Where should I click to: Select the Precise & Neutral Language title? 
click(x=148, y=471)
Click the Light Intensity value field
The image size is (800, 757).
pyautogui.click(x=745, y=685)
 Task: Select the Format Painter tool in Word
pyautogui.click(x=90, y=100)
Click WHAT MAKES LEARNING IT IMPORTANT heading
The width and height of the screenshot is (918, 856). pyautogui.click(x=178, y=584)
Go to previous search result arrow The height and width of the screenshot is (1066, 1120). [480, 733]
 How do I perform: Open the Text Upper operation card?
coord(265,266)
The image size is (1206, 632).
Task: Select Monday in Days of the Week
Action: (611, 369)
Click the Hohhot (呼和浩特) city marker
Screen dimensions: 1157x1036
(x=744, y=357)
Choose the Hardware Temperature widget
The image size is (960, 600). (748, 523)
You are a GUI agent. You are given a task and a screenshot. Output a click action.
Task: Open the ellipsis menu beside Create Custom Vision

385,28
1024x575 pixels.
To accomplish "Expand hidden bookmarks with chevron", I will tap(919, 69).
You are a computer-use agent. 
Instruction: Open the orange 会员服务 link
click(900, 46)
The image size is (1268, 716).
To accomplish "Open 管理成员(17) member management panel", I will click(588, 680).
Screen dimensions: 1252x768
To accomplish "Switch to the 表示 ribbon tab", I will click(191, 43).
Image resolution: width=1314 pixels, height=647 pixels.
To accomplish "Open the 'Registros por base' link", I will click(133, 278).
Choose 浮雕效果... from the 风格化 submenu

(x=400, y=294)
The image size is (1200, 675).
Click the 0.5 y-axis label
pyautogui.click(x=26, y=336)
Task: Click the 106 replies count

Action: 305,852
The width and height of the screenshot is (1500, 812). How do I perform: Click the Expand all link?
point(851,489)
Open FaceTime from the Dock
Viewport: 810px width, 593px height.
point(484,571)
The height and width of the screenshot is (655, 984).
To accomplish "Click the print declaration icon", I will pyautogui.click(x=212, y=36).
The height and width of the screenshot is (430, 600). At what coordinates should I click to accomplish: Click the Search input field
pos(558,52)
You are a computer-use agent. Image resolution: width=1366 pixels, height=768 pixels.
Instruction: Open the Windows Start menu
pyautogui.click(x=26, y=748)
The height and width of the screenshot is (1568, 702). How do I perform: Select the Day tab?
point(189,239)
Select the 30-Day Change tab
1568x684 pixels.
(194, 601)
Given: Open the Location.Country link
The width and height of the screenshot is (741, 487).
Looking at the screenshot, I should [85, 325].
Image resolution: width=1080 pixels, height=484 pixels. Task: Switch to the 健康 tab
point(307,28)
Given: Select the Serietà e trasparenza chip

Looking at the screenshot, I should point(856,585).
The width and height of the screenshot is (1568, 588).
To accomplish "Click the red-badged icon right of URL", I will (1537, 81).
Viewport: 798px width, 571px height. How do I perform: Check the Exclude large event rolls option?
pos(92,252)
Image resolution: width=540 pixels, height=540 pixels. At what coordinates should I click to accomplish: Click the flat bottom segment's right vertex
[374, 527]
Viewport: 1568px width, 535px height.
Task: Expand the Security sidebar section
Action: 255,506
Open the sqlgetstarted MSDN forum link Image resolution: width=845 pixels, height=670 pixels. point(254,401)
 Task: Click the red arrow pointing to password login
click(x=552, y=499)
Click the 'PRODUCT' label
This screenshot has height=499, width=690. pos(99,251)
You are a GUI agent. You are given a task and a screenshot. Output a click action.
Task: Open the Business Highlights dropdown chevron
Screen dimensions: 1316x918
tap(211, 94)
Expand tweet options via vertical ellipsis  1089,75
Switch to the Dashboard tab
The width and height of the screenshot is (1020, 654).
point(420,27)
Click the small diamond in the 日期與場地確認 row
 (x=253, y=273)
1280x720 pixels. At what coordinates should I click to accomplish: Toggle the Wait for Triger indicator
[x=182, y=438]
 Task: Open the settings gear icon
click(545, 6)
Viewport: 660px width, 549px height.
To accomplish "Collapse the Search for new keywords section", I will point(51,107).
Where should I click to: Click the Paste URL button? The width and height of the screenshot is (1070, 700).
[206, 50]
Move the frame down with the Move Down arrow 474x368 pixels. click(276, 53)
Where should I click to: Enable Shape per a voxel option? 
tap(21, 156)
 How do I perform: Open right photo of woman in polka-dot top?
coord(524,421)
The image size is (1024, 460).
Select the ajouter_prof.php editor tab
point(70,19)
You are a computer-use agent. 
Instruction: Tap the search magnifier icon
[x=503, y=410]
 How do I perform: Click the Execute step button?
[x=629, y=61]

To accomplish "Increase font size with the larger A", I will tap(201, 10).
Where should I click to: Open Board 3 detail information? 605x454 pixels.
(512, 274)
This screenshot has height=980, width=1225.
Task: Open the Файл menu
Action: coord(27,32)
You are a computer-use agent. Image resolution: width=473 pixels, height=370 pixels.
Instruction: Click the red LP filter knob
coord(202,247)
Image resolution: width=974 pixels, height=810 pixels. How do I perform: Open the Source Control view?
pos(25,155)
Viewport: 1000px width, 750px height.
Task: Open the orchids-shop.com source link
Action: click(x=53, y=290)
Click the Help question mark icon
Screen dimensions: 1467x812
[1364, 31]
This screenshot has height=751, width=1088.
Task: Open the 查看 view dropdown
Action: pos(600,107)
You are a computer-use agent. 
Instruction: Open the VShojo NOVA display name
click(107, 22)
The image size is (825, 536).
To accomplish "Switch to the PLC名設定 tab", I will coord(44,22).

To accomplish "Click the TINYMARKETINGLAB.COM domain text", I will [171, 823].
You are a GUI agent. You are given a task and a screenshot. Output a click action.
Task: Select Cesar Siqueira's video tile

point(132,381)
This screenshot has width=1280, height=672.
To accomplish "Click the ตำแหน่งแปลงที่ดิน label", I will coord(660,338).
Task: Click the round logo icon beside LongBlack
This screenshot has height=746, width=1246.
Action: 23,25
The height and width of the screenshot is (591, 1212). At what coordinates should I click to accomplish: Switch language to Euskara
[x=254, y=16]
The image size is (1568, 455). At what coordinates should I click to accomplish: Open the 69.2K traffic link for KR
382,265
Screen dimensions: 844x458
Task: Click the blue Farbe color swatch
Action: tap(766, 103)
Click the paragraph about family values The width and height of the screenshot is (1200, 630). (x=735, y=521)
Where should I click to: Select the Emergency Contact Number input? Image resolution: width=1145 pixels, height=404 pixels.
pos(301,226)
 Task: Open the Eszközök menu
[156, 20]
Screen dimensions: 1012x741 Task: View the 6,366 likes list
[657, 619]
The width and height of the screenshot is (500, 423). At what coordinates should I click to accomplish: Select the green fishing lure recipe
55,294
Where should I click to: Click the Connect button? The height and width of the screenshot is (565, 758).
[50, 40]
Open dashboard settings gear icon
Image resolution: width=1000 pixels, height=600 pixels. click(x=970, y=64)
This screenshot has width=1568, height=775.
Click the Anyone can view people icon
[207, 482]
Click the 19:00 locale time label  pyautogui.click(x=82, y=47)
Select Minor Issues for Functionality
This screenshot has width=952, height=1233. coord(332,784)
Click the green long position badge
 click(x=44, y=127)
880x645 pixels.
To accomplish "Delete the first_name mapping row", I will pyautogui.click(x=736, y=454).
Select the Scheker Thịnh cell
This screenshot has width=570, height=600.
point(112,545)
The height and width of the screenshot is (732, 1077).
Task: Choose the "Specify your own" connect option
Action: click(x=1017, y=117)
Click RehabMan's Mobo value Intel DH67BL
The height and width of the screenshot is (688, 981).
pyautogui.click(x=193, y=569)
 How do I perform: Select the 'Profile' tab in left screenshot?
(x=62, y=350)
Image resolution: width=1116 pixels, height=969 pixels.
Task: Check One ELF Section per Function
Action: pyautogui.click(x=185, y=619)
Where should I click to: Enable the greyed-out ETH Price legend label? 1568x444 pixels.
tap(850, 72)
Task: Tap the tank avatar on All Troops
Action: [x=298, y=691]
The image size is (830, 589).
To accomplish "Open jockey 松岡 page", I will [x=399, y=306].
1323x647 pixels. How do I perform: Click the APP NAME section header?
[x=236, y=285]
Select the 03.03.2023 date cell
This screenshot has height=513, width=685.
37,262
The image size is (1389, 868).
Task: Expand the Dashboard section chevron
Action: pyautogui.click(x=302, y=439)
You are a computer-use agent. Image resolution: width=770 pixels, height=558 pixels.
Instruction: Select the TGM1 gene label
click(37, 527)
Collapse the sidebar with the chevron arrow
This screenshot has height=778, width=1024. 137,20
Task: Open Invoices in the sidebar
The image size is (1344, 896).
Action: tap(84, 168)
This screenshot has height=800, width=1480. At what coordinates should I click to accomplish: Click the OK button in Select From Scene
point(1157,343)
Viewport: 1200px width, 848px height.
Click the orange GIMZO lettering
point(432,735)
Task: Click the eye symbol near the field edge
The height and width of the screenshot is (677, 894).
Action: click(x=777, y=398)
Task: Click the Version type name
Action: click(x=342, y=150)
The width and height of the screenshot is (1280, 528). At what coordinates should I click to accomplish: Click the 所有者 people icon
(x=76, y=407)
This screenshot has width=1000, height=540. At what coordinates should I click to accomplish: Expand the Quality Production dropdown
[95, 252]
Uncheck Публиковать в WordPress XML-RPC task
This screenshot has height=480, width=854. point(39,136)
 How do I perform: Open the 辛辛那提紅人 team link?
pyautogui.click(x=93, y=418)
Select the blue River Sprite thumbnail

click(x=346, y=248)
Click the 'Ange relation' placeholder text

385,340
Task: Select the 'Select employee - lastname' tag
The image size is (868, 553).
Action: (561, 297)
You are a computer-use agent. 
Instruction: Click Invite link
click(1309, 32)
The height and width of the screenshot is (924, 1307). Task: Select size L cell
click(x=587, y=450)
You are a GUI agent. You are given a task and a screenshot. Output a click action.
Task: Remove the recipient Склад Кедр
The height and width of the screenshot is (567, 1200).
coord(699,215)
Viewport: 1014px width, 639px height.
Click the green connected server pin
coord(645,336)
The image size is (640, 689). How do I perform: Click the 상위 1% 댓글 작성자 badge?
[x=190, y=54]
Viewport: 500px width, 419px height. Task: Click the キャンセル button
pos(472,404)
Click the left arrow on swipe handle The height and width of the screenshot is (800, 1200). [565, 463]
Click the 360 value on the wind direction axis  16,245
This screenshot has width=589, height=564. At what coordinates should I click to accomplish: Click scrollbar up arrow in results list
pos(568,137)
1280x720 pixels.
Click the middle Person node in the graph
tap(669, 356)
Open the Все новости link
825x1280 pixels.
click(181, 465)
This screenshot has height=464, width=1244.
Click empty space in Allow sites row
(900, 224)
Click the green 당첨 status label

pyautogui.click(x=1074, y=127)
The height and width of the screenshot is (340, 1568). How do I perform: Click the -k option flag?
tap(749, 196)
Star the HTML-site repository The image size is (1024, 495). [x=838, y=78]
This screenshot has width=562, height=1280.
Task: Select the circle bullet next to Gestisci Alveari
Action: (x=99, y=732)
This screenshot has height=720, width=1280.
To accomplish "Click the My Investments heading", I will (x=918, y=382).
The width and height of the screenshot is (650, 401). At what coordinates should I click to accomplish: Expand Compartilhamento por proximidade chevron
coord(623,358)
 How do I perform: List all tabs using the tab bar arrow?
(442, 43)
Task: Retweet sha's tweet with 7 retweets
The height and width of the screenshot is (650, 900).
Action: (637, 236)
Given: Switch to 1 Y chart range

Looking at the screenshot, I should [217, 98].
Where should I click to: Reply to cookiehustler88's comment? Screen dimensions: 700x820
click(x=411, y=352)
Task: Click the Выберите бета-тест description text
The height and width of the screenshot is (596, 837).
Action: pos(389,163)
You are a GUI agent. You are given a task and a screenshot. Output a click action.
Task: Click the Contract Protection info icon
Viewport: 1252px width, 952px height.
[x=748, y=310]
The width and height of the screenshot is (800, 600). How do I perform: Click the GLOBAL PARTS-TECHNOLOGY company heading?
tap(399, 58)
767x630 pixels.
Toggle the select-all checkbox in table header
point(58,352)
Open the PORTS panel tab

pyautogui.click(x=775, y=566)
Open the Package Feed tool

* _WHAT IS NEEDED_
Give the number of lines in the listing that contain the string "tweet". Write nothing else.

* _RESPONSE BELOW_
2